The best way to work with workers is to register with a throw away account and then use wrangler to test and upload your code.

The wrangler dev command has less restrictions while offering the same benefits for our purposes (ie it still masks our IP’s and other identifying details). Furthermore, it allows certain blocked requests to pass, so definitely prefer work on dev than on live, but this depends!!!

Only cloudflare IP’s allowed?

Use the cloudflare workers to perform requests on given hosts and thus appearing as if the source IP was from cloudflare. The Cloudflare workers documentation is excellent and includes lots of examples on the subject.

• NOTE 1: When using workers to perform requests the URL is being filtered, certain keywords will make it fail (ie /etc/passwd ). However, other parts of the request seem to go unfiltered (such as json POST data).

• NOTE 2: There is filtering performed on the uploading of your code into cloudflare. For example a source file with any mention of /etc/passwd other than comments causes the service to fail to upload!!! Keep this in mind as it may require some minor obfuscation from your part in order to bypass this (ie rot13 the payload :D)

Use cloudflare workers to perform unfiltered(!?) scans?

Using the workers API one could create a specific worker that will perform ~massive~ simple scans on hosts protected by cloudflare.

After testing this through, it seems to be feasible to some extend. You can perform all sorts of web requests to the target system and there will be no identification other than your worker environment name which is included into the request headers, performed by the workers (cf-worker: name.workers.dev).

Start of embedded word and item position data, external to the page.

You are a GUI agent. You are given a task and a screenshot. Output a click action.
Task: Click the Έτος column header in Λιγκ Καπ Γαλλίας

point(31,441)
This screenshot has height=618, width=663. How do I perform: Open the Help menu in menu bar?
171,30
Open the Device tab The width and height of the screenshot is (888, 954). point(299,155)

The following is a list of headers that are being send

host:	www.cylog.org
connection:	Keep-Alive
Accept-Encoding:	gzip
X-Forwarded-For:	2a06:98c0:3600::103
CF-RAY:	blablah-FRA
content-length:	64
X-Forwarded-Proto:	https
CF-Visitor:	{"scheme":"https"}
content-type:	application/json;charset=UTF-8
CF-EW-Via:	15
CDN-Loop:	cloudflare; loops=1; subreqs=1
cf-worker:	myworkersname.workers.dev
CF-Connecting-IP	2a06:98c0:3600::103

Breaking DNS for sites not hosted on cloudflare for cloudflare clients

Cloudflare allows you to add any domain but in theory, it wont answer for it until you verify the ownership.

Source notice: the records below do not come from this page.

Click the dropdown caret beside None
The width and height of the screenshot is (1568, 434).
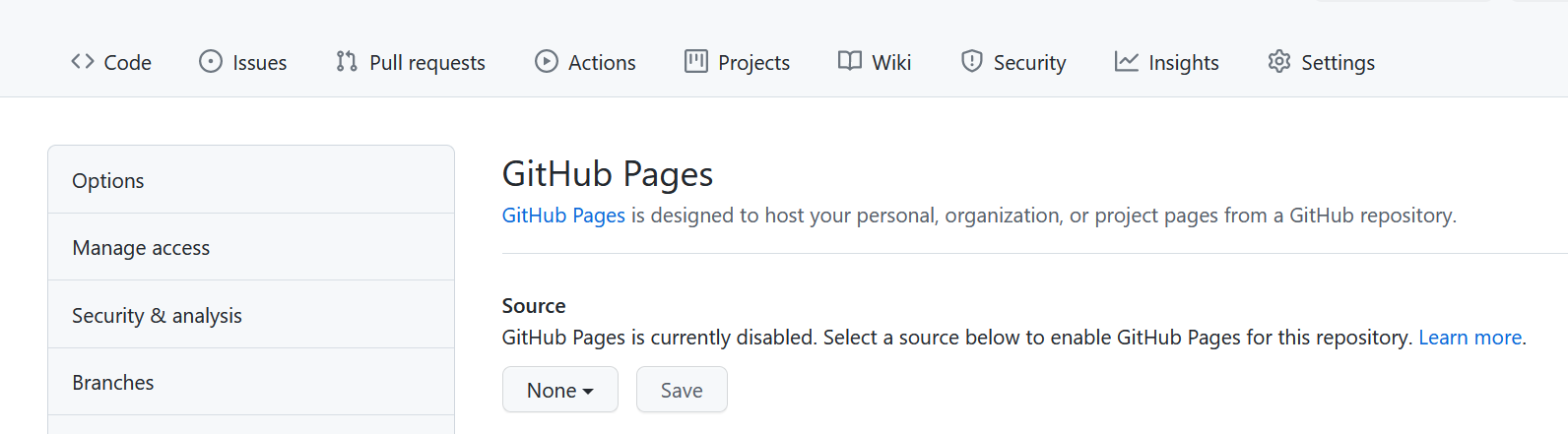point(588,392)
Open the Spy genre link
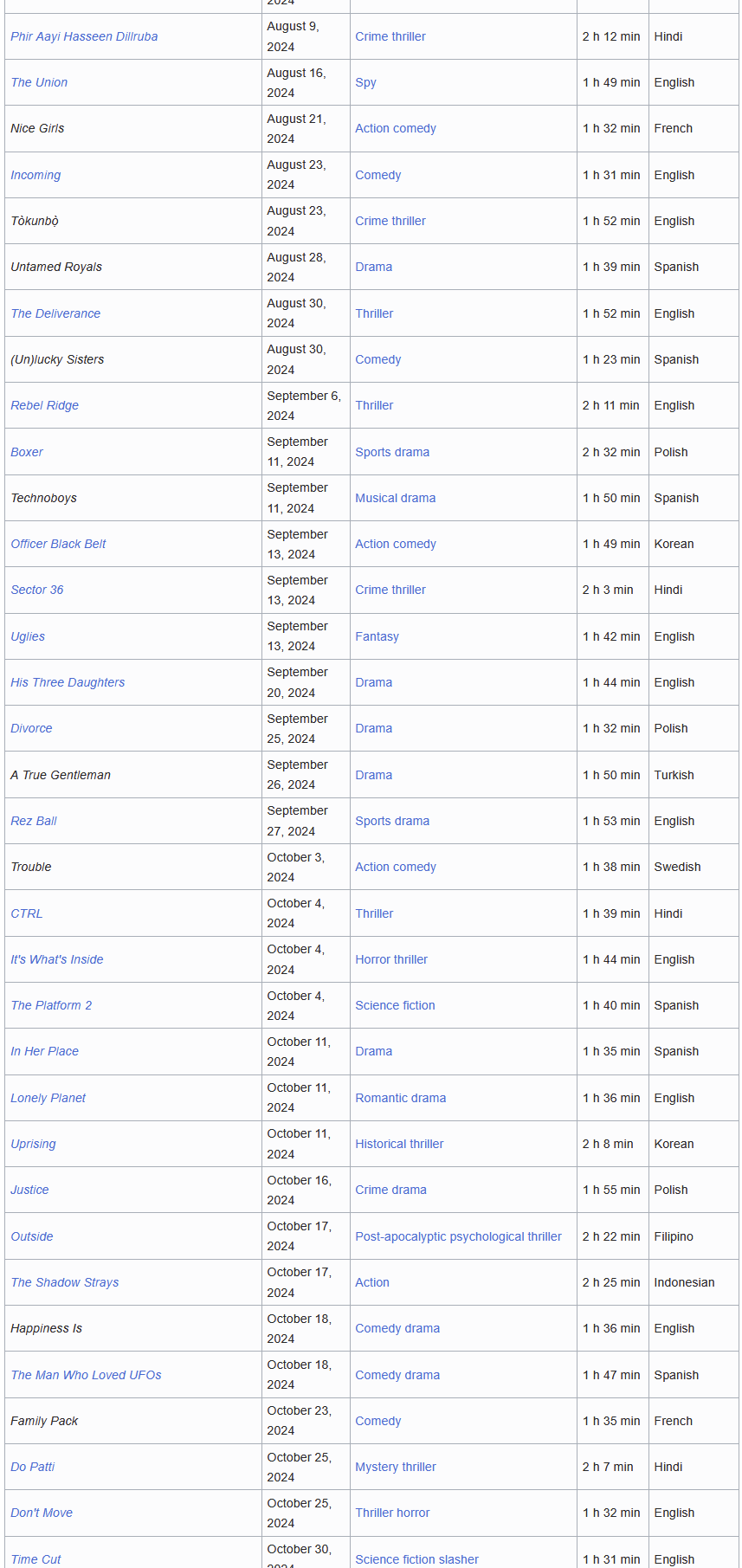 point(365,82)
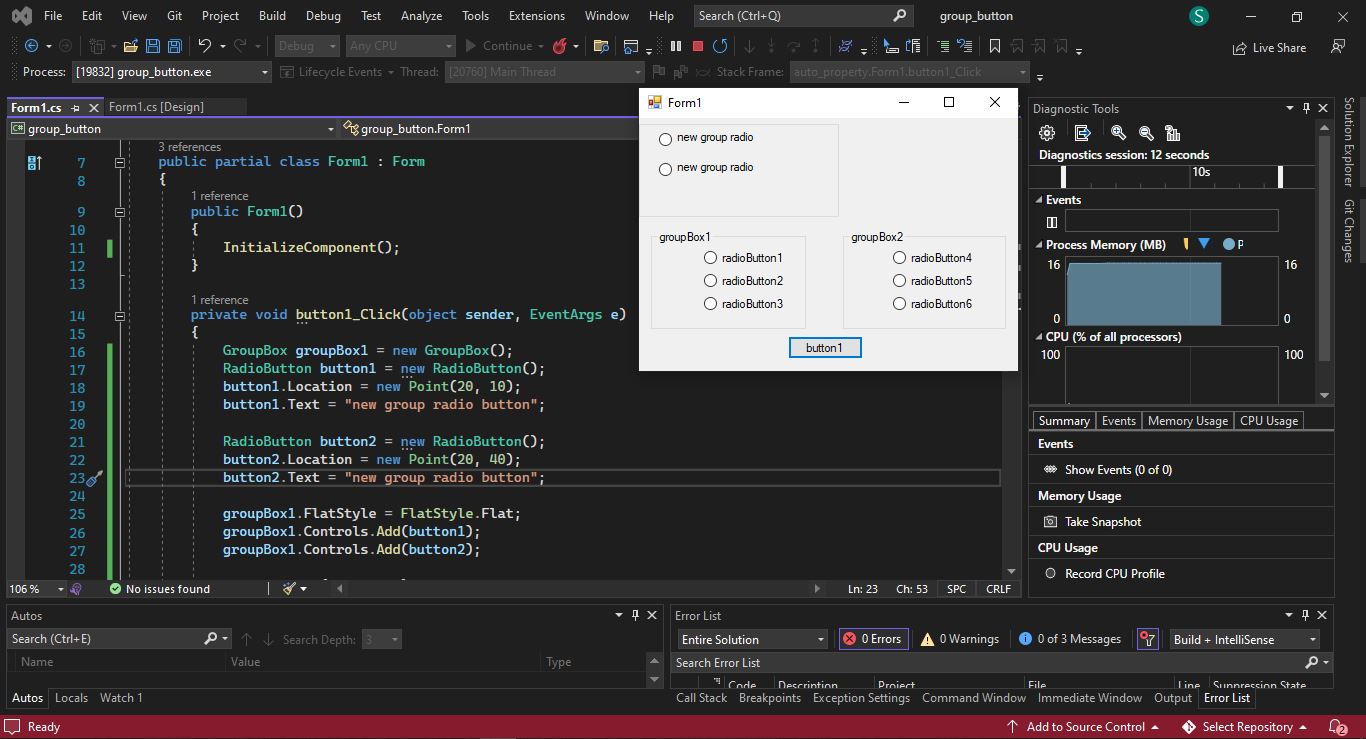Click the Restart debugging icon
Viewport: 1366px width, 739px height.
(720, 46)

However, this does not hold true, in practice cloudflare creates an empty zone, that is happy to answer queries for until you verify the ownership. The resolution will not work (ie you cant have hosts in this DNS zone), but cloudflare will be happy to answer for it, effectively braking resolution for the given domain for clients that use the cloudflare resolvers. Not sure how this could be used but there you have it.